=== SUPPLIED MATERIAL ===

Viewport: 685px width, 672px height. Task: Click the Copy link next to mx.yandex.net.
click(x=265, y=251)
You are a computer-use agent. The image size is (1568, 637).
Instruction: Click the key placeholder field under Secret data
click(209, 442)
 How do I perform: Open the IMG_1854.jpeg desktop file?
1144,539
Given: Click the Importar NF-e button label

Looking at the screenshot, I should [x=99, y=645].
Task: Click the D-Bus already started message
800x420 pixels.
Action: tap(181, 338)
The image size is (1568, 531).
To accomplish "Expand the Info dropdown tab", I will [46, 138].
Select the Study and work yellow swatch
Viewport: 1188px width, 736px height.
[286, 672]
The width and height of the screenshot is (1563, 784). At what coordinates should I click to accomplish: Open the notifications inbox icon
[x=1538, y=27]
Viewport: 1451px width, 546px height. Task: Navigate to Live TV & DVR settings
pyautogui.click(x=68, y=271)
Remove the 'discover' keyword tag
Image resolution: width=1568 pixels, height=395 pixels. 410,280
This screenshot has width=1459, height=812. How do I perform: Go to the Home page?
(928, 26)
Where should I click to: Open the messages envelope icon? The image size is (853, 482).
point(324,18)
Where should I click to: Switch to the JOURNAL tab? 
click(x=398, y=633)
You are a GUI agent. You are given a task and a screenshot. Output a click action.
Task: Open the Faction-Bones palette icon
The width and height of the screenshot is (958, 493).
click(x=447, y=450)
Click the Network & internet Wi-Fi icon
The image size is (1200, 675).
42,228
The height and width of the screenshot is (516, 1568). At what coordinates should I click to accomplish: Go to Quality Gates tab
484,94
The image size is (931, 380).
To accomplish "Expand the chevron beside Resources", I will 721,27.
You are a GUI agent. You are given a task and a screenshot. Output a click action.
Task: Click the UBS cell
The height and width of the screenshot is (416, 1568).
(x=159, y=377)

===

ABOUT THIS TASK: Exactly as shown, give every record again.

SOLUTION:
Viewport: 685px width, 672px height. Task: Click the Copy link next to mx.yandex.net.
click(x=265, y=251)
You are a computer-use agent. The image size is (1568, 637).
Instruction: Click the key placeholder field under Secret data
click(209, 442)
 How do I perform: Open the IMG_1854.jpeg desktop file?
1144,539
Given: Click the Importar NF-e button label

Looking at the screenshot, I should [x=99, y=645].
Task: Click the D-Bus already started message
800x420 pixels.
Action: tap(181, 338)
The image size is (1568, 531).
To accomplish "Expand the Info dropdown tab", I will [46, 138].
Select the Study and work yellow swatch
Viewport: 1188px width, 736px height.
[286, 672]
The width and height of the screenshot is (1563, 784). At what coordinates should I click to accomplish: Open the notifications inbox icon
[x=1538, y=27]
Viewport: 1451px width, 546px height. Task: Navigate to Live TV & DVR settings
pyautogui.click(x=68, y=271)
Remove the 'discover' keyword tag
Image resolution: width=1568 pixels, height=395 pixels. 410,280
This screenshot has width=1459, height=812. How do I perform: Go to the Home page?
(928, 26)
Where should I click to: Open the messages envelope icon? The image size is (853, 482).
point(324,18)
Where should I click to: Switch to the JOURNAL tab? 
click(x=398, y=633)
You are a GUI agent. You are given a task and a screenshot. Output a click action.
Task: Open the Faction-Bones palette icon
The width and height of the screenshot is (958, 493).
click(x=447, y=450)
Click the Network & internet Wi-Fi icon
The image size is (1200, 675).
42,228
The height and width of the screenshot is (516, 1568). At what coordinates should I click to accomplish: Go to Quality Gates tab
484,94
The image size is (931, 380).
To accomplish "Expand the chevron beside Resources", I will 721,27.
You are a GUI agent. You are given a task and a screenshot. Output a click action.
Task: Click the UBS cell
The height and width of the screenshot is (416, 1568).
(x=159, y=377)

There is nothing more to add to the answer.